深い甘さもあり、7年老茶よりももっと複雑な旨みがしっかり感じられます。
年数の違いの1つは味の複雑さですね。
こちらのほうがより深みと奥行きがあり、茶質も良く出ています。
火の香りはしっかり感じますが、強火ではなく
このあたりは10年以上経過している老茶とは思えないバランス。
軽いわけではないのですが、重いわけでもなく
旨みを伸ばすための火入れといった感じで、
ここまでの焙煎技術はなかなか出会えないと思います。
正直、評判の高い茶師さんなどを回りましたが、
この作り手さんのお茶を超えるものには出会っていないです。
ちなみに鑑定杯淹れということを忘れて楽しめてしまっています。
濃いですが雑味や収斂味、苦味などは一切ありません。
黄金色の非常に綺麗な茶水で、透明度、亮度共に非常に高いです。
驚くほどに甘く綺麗な花の香りがでていて、
甘く複雑な分厚い旨みがあります。
それでいてこの深さと落ち着いた上質といった言葉がぴったりのバランスは
10年の老茶だからこそなのかも。
凄いですね。
煎持ちも非常に良く、旨みはもちろんですが、香りが綺麗にずっと続きます。
かなり凄いと思います。

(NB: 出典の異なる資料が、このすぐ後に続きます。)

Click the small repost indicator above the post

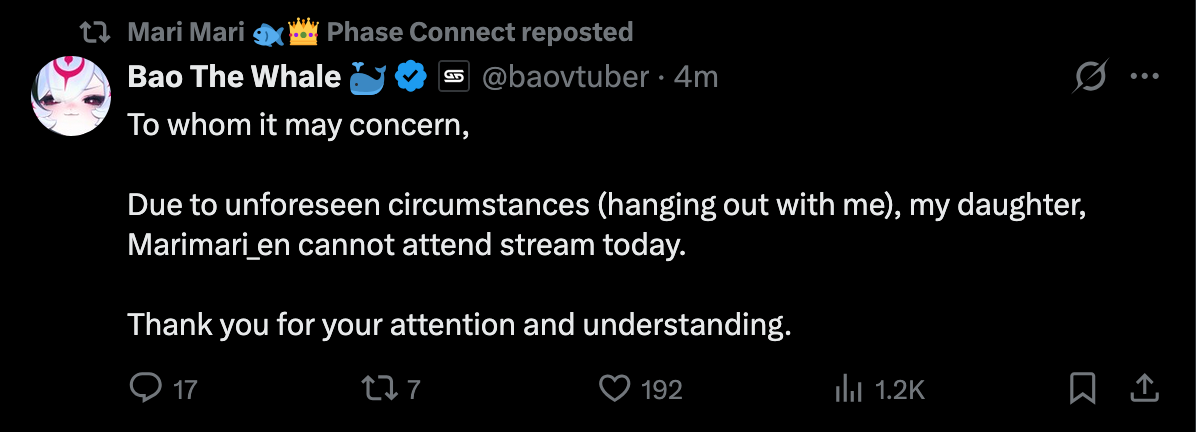tap(94, 32)
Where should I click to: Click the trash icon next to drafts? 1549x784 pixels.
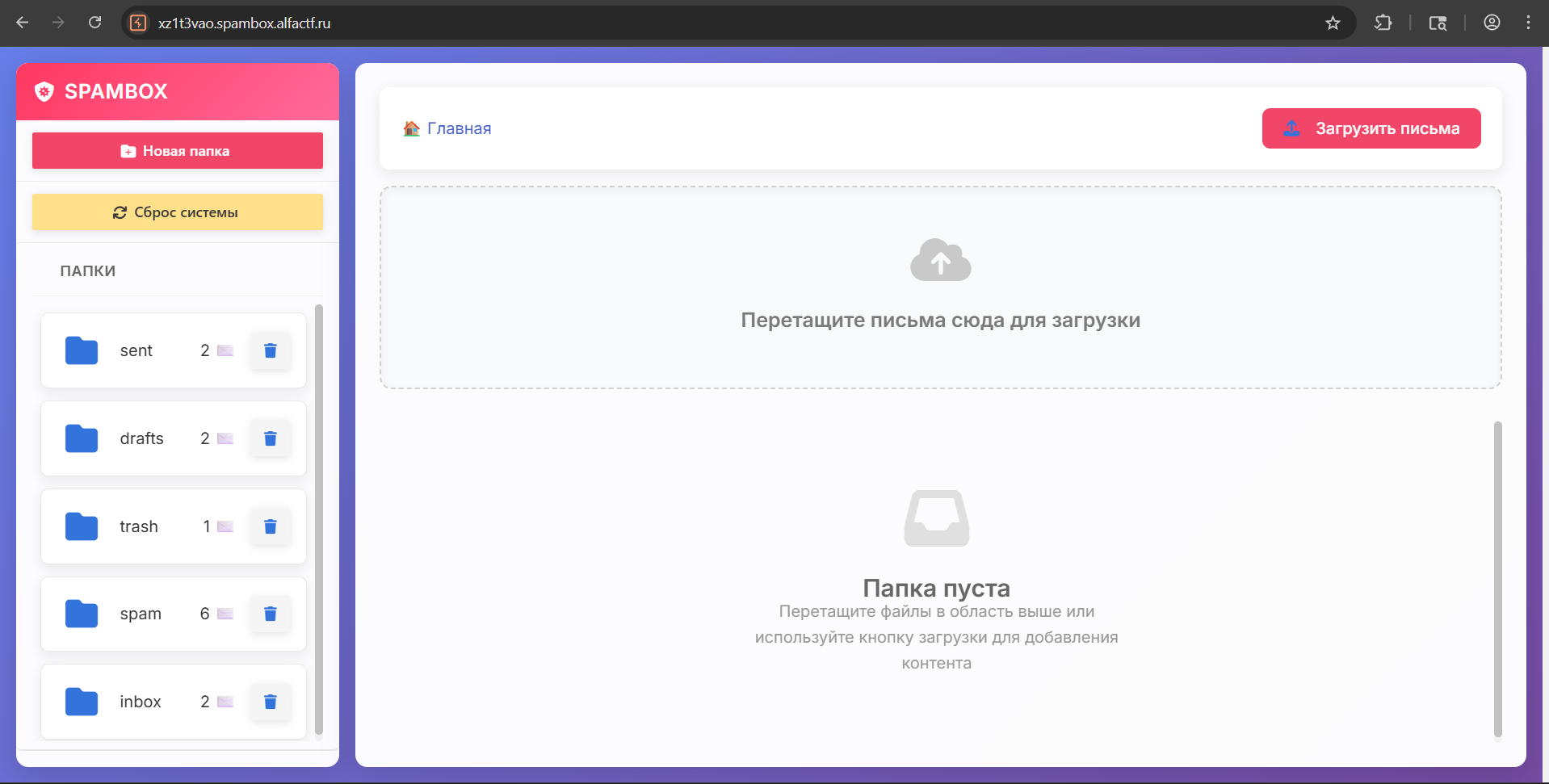click(270, 438)
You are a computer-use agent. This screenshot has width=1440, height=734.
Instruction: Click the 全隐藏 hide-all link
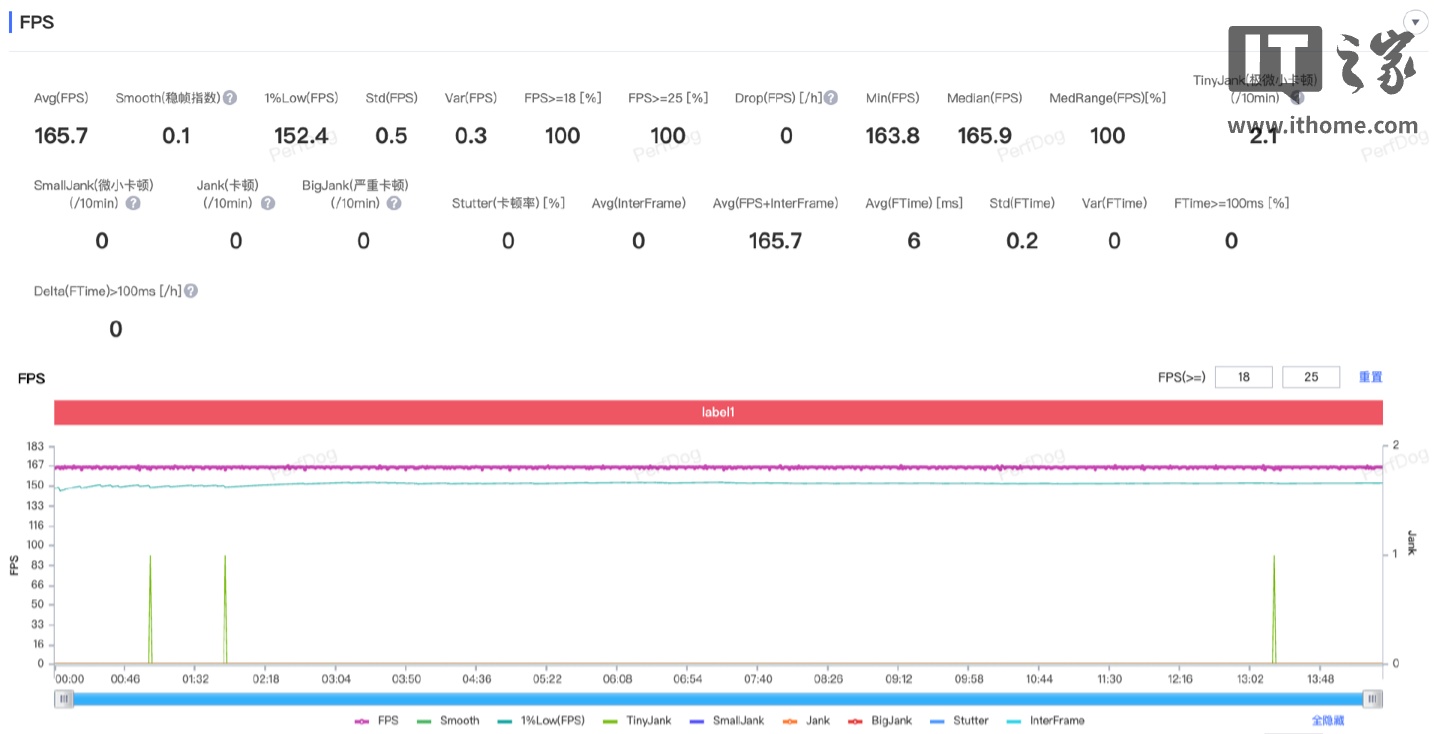click(x=1328, y=720)
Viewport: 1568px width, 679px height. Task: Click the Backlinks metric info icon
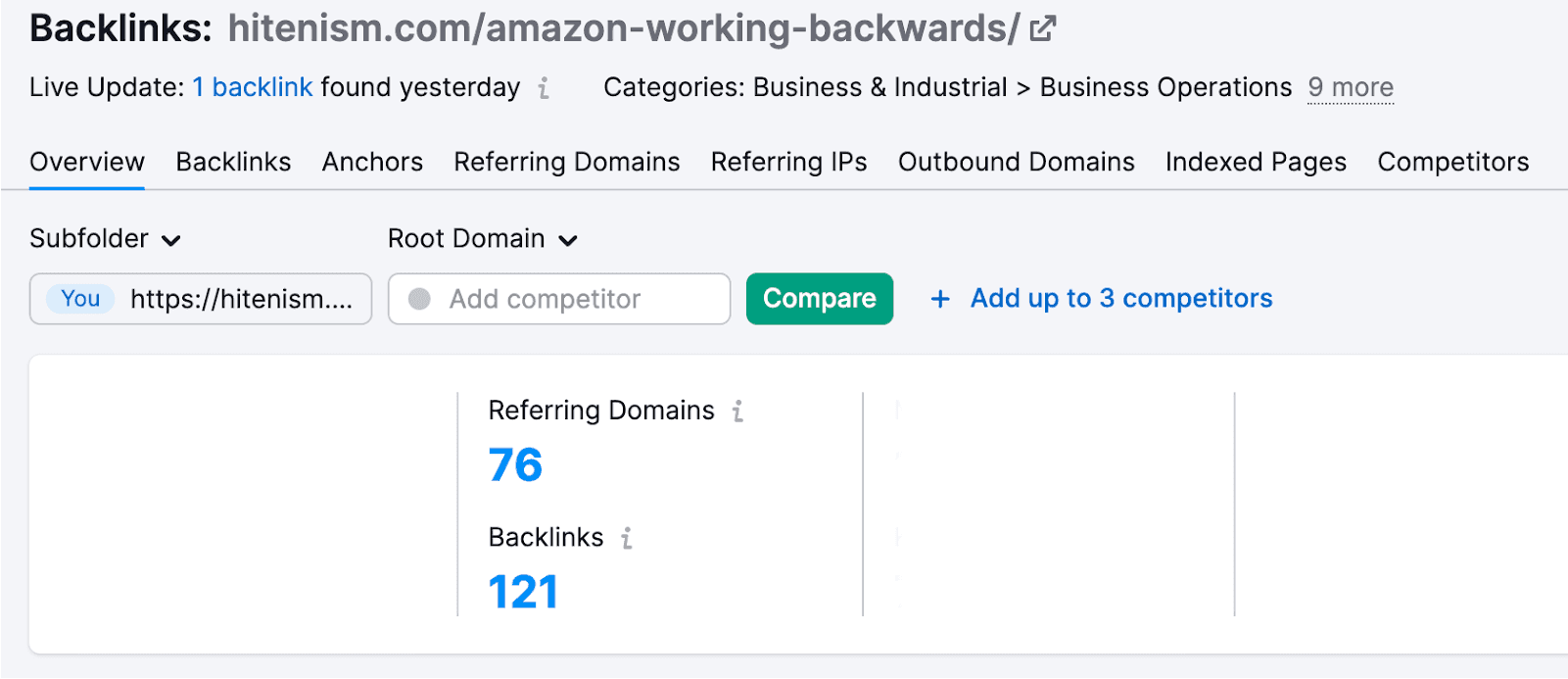pyautogui.click(x=627, y=538)
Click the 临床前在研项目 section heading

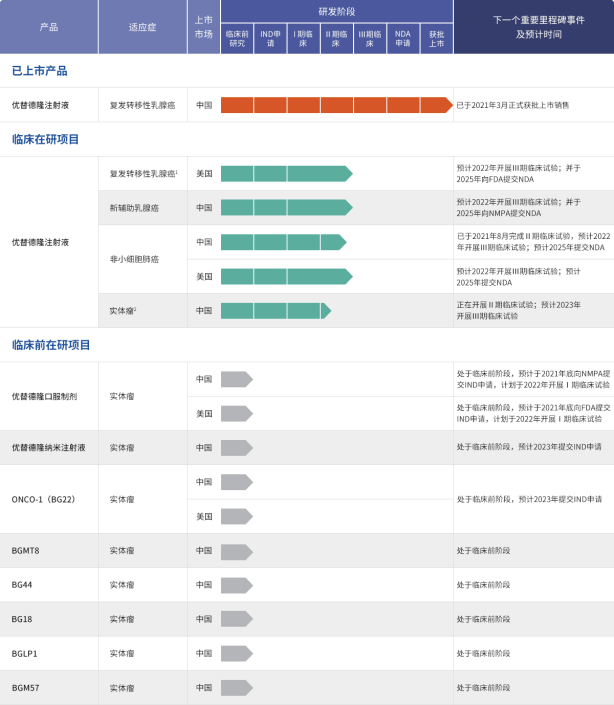coord(51,345)
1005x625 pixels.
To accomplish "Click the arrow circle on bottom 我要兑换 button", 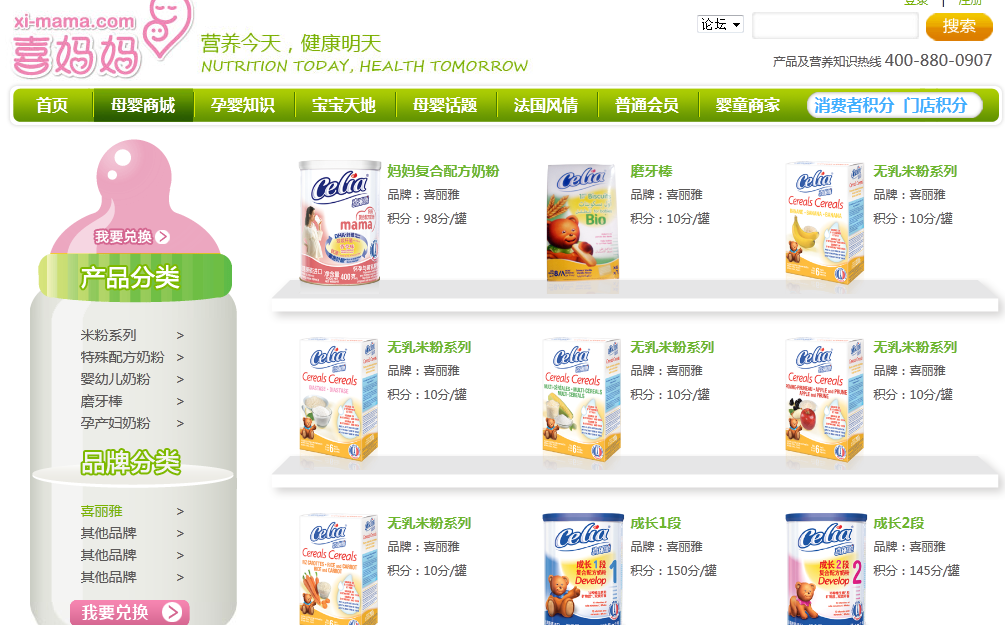I will pos(172,612).
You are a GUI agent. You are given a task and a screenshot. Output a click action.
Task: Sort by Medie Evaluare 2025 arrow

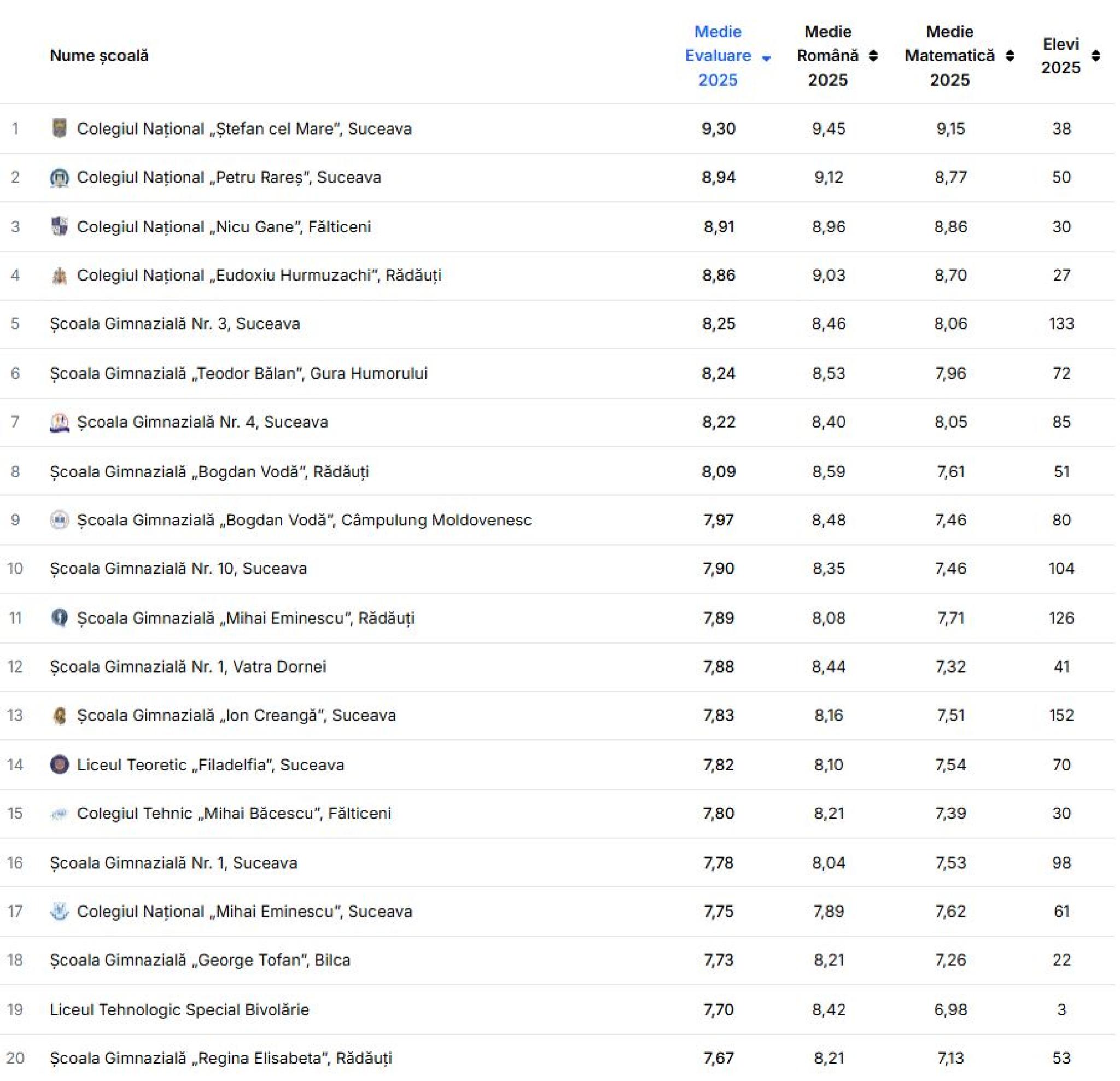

この老茶。
年数が経過している分、火入れの回数も増えるからか
7年よりも若干硬さはあります。
が、老茶とは思えない柔らかさと弾力があります。フカフカ。
やはりこちらも一芯二葉のまま残っているどころか、葉の形もそのままです。
艶もあり、大きさも均一、砕けもありません。
葉の戻りが悪いのは、年月が経過していることや火入れの回数によるものと思いますが
合計10分の抽出程度ではまだまだ底が出ないので
まだ開ききっていないということなのかも。(^^;
改めて、ただ年数を経過すれば良いというような老茶が多いのだなと
この老茶をいただいて考えてしまいました。
老茶にすることで出会う美味しさや感動というのを久しぶりに実感しました。
何だか感謝したくなるような老茶です。